Что же касается германской экономики, то её материальное состояние в 1945 году могло бы обеспечить немцам ещё долгое сопротивление, вопреки мифу о том, что союзные бомбардировки уничтожили материальную основу мощи Третьего рейха.
Глава 3. Варшавское восстание 44-го – "мина" Лондона под Победу 45-го…
В БОЯХ за свободную Польшу в 1944 и 1945 годах погибло более 600 (шестисот!!!) тысяч советских солдат и офицеров.
Потери Войска польского составили за эти же два года 26 тысяч убитыми и пропавшими без вести. Если подсчитать потери поляков в 1939 году во время боевых действий в польско-немецкую войну и вообще все боевые потери поляков на всех фронтах Второй мировой войны, включая их потери в составе войск союзников, то суммарная цифра далеко не "дотянет" даже до трети потерь народов СССР, понесённых при освобождении Польши.

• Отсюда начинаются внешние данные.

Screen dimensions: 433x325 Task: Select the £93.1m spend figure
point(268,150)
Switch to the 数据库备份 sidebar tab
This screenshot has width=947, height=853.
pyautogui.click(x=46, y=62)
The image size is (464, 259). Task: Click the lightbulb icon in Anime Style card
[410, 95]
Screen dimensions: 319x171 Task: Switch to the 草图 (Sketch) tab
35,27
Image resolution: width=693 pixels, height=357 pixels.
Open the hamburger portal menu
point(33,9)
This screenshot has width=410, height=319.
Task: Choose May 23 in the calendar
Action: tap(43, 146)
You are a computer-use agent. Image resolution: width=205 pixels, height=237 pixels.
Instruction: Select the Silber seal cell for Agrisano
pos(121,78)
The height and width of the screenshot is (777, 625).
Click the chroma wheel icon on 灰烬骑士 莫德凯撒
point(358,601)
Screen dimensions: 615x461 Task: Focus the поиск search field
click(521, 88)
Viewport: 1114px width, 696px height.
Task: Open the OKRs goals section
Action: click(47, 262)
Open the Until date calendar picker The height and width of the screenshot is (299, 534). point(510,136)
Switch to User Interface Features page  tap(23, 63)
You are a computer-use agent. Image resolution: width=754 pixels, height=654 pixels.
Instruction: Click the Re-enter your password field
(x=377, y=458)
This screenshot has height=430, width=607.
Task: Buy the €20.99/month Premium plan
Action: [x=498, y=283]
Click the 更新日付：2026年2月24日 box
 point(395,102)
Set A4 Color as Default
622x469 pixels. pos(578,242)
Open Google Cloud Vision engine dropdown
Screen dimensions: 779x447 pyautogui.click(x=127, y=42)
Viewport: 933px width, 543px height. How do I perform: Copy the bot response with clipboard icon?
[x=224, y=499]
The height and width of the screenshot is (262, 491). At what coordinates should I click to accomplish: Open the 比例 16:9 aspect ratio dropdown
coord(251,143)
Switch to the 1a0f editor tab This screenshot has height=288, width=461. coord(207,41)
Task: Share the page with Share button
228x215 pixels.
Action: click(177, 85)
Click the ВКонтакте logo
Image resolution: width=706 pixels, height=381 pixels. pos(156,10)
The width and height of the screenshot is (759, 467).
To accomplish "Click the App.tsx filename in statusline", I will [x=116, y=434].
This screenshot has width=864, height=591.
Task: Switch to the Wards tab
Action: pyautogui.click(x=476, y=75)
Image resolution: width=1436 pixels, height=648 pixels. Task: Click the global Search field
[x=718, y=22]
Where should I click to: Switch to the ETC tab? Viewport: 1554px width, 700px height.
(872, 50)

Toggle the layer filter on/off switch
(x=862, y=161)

Уже одно это обстоятельство должно было бы обеспечить единственное, исторически и нравственно оправданное отношение всех последующих поколений поляков к словам "русский" и "советский" – благодарно-благоговейное! Вместо этого поляки и "россиянские" "демократы" по сей день тычут нам в нос Катынью, где поляков расстреляли немцы в 1941 году, чтобы свалить это на русских в 1943 году.
Вместе с Западом поляки обвиняют русских и Сталина также в том, что Красная Армия якобы могла освободить Варшаву летом или ранней осенью 1944 года, а не в середине января 1945 года. Мол, Сталин не захотел поддерживать "вспыхнувшее" в Варшаве 1 августа 1944 года восстание, потому что оно было организовано не левыми, а прозападными силами.
Миф о возможности освобождения Варшавы летом 1944 года накладывается на миф о якобы возможности "неоднозначной трактовки" истории и подоплёки Варшавского восстания… Но изучение документов и анализ общей политической и военно-политической тогдашней ситуации однозначно приводят к выводу о полной правоте Сталина и подлости действий Черчилля и пригретого Лондоном эмигрантского польского "правительства" во главе вначале с генералом Сикорским, а затем – с политиканом Миколайчиком.